Stadtwald.  Die Regisseurin und Schauspielerin Claudia Maurer gibt im „Leeren Raum“ Kurse gegen Lampenfieber. Nach Essen verschlug es die Bayerin der Liebe wegen. Für die Zukunft plant sie neben Seminaren auch Konzerte und Lesungen in ihrem Raum.

Sie müssen eine Rede halten, haben ein Bewerbungsgespräch vor sich und können vor Lampenfieber kaum noch schlafen? Keine Sorge, Sie sind mit diesem Problem nicht allein. Für Menschen, denen es so oder ähnlich geht, hat die Theaterregisseurin und Schauspielerin Claudia Maurer ihren „Leeren Raum“ eingerichtet, ein ebenerdiges Ladenlokal an der Frankenstraße, in dem sie Coaching, Sprechtraining, Selbstwertübungen oder Improvisationskurse anbietet.

Die 38-Jährige kam 2009 der Liebe wegen nach Essen, ihr Dialekt lässt erahnen, dass sie aus Süddeutschland stammt. „Ich komme eigentlich aus Oberschwaben, habe Gestaltung studiert und bin eher zufällig mit dem Theater in Berührung gekommen“, erzählt sie. Sie absolvierte gerade eine Bühnenassistenz, als der Regisseur sie einfach auf die Bühne stellte.

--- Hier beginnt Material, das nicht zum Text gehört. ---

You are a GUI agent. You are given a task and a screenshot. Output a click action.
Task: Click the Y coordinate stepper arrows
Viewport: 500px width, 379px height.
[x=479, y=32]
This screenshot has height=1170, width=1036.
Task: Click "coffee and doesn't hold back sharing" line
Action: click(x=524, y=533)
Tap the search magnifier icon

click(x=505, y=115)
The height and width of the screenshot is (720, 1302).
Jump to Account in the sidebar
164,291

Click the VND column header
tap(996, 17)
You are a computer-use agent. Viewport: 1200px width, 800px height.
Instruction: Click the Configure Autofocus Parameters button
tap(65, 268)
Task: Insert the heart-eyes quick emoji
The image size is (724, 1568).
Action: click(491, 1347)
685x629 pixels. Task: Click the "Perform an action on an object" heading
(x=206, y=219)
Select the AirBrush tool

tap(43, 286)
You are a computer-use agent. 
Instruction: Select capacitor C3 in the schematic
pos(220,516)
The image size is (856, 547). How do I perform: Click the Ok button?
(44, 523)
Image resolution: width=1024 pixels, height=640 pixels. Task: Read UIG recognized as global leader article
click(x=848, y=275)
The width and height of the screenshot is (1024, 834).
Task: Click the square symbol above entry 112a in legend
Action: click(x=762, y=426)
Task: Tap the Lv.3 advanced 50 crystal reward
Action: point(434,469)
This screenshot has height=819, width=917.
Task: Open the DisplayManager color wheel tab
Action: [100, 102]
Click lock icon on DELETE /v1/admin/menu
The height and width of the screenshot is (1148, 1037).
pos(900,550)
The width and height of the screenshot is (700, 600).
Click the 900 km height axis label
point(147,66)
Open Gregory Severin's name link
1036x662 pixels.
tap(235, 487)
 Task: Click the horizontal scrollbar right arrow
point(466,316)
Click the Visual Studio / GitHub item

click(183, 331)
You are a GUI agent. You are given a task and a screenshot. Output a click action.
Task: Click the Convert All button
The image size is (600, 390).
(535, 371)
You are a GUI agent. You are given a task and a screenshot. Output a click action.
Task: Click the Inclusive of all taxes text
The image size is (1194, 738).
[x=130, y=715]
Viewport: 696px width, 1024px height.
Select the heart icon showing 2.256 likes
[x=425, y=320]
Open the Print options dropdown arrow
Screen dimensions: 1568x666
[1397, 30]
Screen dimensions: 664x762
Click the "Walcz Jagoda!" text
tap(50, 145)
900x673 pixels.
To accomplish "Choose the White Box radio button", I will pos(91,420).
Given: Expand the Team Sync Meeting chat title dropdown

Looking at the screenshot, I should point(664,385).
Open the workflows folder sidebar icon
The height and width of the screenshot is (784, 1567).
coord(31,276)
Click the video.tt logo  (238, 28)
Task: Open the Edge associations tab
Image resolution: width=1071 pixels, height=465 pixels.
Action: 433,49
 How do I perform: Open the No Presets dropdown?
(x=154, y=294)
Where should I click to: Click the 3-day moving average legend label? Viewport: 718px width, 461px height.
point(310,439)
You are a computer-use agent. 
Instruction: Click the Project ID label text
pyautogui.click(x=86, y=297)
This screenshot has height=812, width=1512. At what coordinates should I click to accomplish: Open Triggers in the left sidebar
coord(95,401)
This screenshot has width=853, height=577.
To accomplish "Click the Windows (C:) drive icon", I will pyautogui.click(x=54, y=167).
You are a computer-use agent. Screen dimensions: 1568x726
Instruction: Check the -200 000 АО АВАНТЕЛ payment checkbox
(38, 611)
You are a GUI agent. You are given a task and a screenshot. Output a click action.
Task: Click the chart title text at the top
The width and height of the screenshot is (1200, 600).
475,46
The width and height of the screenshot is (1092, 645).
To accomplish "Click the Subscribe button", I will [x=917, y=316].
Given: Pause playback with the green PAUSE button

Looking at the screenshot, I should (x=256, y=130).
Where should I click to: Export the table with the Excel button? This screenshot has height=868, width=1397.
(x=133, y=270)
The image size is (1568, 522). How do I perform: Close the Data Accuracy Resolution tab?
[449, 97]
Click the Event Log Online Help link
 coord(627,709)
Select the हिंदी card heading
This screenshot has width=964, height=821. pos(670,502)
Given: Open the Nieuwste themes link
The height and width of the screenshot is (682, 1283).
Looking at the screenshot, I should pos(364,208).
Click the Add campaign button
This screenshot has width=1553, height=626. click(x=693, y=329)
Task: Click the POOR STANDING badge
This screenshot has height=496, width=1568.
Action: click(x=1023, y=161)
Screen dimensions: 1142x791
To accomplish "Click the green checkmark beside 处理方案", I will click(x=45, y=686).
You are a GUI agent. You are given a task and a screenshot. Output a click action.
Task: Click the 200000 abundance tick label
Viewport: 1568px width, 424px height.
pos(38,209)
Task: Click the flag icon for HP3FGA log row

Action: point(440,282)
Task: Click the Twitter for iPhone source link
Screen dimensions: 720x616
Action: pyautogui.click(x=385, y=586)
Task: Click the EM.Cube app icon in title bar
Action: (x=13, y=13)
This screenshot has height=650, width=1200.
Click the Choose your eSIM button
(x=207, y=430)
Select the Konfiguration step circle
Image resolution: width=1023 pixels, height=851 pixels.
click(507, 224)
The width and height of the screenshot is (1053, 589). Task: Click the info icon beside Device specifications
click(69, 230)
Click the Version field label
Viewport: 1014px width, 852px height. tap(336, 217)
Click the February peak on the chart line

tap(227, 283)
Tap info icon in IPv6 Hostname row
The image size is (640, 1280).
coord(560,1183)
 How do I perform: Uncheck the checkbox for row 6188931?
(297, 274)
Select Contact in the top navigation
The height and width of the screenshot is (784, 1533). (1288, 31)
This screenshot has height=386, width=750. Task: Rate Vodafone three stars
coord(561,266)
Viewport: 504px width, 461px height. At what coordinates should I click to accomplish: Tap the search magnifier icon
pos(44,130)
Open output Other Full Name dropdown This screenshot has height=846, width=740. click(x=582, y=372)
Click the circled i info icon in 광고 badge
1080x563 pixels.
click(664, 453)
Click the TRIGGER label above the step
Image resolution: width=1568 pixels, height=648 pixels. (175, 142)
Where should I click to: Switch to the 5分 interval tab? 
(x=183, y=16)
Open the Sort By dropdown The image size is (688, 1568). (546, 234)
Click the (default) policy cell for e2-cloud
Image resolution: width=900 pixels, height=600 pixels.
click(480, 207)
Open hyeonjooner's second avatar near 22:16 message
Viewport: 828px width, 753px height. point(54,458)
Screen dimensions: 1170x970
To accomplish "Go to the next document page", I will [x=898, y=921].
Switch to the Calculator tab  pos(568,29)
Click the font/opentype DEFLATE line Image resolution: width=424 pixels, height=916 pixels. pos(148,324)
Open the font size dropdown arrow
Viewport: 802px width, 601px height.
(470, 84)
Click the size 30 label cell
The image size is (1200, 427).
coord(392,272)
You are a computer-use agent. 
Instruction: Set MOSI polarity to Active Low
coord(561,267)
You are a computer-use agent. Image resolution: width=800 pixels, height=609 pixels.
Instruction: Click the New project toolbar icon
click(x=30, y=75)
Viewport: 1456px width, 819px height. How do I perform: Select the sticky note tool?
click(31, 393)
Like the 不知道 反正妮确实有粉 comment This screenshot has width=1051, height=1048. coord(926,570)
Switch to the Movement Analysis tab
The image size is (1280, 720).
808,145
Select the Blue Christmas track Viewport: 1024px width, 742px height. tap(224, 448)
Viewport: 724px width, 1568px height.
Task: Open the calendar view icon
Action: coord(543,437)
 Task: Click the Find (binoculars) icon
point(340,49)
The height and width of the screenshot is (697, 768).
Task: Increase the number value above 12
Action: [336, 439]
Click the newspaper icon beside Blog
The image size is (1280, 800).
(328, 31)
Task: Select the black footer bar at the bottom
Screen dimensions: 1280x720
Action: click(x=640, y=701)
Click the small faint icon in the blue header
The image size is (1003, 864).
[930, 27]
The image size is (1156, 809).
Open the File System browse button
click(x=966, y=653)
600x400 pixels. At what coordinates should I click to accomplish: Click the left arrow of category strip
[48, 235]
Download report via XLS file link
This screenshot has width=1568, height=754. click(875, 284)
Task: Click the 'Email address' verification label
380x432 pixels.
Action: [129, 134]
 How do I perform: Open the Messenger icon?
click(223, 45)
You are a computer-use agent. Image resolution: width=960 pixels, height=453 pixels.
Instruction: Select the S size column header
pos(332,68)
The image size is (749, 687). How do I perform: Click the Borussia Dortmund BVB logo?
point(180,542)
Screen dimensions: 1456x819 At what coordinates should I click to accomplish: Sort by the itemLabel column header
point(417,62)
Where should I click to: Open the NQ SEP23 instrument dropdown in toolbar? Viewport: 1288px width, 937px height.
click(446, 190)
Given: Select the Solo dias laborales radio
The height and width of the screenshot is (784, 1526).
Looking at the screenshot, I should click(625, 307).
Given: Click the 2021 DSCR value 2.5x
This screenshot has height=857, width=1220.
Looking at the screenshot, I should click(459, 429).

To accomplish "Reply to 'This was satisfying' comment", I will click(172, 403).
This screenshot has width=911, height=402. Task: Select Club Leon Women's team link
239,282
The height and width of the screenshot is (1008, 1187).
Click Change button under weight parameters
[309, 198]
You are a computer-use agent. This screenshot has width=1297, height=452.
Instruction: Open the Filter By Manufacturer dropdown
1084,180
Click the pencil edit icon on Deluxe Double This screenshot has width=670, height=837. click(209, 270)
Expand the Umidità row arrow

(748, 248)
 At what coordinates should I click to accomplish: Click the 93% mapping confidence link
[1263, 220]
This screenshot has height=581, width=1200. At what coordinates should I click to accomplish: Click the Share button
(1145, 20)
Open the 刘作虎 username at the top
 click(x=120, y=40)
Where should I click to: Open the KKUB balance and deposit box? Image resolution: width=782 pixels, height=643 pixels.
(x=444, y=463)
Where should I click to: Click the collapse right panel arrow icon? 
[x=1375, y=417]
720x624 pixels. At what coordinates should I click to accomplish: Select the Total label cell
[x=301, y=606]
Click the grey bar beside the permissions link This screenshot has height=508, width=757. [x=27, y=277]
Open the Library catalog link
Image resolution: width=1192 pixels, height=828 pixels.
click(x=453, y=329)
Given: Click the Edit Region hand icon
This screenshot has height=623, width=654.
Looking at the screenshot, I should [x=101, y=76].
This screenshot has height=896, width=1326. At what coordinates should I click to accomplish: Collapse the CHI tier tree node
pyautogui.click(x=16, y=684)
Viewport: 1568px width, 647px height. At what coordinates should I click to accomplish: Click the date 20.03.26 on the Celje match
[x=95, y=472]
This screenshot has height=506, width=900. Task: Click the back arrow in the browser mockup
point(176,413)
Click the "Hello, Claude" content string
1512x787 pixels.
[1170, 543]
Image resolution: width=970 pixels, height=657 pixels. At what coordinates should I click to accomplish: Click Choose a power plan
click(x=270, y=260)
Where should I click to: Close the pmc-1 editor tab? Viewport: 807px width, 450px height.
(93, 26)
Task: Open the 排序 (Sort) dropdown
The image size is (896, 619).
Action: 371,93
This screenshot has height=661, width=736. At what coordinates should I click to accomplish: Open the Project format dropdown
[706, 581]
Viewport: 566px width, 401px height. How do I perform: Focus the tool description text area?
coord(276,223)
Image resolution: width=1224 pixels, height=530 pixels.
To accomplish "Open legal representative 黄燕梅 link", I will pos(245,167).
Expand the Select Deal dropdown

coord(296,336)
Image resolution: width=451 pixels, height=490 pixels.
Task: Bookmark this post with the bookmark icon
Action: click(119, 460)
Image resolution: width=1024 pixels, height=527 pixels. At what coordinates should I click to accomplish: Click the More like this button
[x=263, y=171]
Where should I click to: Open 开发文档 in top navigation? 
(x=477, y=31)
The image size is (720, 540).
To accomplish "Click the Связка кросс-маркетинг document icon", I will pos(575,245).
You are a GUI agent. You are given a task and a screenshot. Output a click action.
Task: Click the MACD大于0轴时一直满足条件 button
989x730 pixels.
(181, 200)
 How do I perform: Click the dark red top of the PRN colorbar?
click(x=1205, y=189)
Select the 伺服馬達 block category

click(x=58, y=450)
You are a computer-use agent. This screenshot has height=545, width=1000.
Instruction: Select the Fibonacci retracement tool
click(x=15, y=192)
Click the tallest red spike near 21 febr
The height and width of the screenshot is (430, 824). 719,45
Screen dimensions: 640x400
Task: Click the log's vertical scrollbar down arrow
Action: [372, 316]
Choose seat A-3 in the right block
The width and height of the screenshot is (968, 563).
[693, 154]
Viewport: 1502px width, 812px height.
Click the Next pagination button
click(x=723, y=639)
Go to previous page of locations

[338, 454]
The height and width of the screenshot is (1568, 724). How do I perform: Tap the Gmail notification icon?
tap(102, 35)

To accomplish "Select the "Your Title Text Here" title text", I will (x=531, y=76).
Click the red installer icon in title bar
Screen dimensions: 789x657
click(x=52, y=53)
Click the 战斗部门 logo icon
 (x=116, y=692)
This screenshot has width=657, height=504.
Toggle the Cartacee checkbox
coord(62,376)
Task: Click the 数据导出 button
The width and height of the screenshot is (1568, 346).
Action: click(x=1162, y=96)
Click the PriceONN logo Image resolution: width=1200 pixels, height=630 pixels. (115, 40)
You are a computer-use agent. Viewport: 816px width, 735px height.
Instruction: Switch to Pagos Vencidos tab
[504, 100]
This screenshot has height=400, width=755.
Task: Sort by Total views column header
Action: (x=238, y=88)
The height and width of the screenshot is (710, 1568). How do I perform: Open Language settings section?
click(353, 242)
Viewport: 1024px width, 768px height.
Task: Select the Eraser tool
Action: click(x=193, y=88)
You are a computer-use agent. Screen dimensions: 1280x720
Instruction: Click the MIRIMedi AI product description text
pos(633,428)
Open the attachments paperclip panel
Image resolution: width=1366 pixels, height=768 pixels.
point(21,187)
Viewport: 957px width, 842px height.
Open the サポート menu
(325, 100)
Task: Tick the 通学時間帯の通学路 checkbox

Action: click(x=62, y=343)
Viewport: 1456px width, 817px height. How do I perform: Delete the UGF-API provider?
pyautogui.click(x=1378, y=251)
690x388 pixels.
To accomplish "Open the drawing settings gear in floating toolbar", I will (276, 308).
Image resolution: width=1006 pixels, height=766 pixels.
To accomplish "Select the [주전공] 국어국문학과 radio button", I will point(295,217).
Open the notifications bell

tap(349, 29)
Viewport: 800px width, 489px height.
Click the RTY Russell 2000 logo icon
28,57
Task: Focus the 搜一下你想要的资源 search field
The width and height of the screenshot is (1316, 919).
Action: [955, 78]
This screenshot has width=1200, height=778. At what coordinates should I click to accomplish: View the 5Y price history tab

Und das hatte Folgen. Nach dem Diplom in visueller Gestaltung besuchte sie die Schauspielschule. „Ich habe schnell gemerkt, dass Regie eigentlich mein Ding ist. Ich arbeite gern mit Menschen, sortiere Talente und übernehme die Verantwortung für das Gesamtprodukt, für die Optik, die Musik - das macht mich glücklich“, sagt Claudia Maurer.

Seit 15 Jahren übt sie ihren Traumberuf aus, hatte sieben Jahre lang einen Job am Stadttheater in Bremerhaven, arbeitete dort als Regieassistentin und inszenierte auch selbst. „Ich habe sogar einen Preis bekommen“, blickt sie zurück.

Dass ihr Weg am Theater aber schnell zu Ende sein würde, war Claudia Maurer früh klar: „Feste Engagements über mehrere Jahre sind eher selten, man muss viel reisen. Ich brauche aber ein Zuhause, ein soziales Leben“, erklärt sie. Der Umzug nach Essen kam ihr entgegen, sie reizte der Neuanfang und das Leben in der Großstadt. „Das Angebot ist vielfältig, aber es ist hier trotzdem irgendwie gemütlich, man hat keine Probleme, mit den Menschen klarzukommen“, hat sie sich gut eingelebt.

Der „Leere Raum“ macht übrigens seinem Namen alle Ehre, doch genau das lässt Platz für kreative Gedanken. Ihre Kurse bietet Claudia Maurer teils in Kooperation mit der Arbeiterwohlfahrt an. Zudem wirkt die 38-Jährige an einem größeren Projekt in Altendorf mit, arbeitet auch mit zwei Essener Schulen zusammen. Mit dem Verein „Die Spinnen“ bereitete sie Frauen auf den Wiedereinstieg in den Beruf vor.

„Ich sehe mich eher als Handwerkerin. Theater ist etwas, was jeder kann“, gibt sie sich ganz bodenständig. Sie freut sich, wenn sie Menschen helfen kann, stressfrei vor Leuten zu sprechen, ihr Lampenfieber zu besiegen oder vielleicht doch ihr Talent für die Schauspielerei zu fördern. Denn Selbstvertrauen sei das, was man brauche - sei es für die Bühne oder ganz einfach nur für den Arbeitsalltag.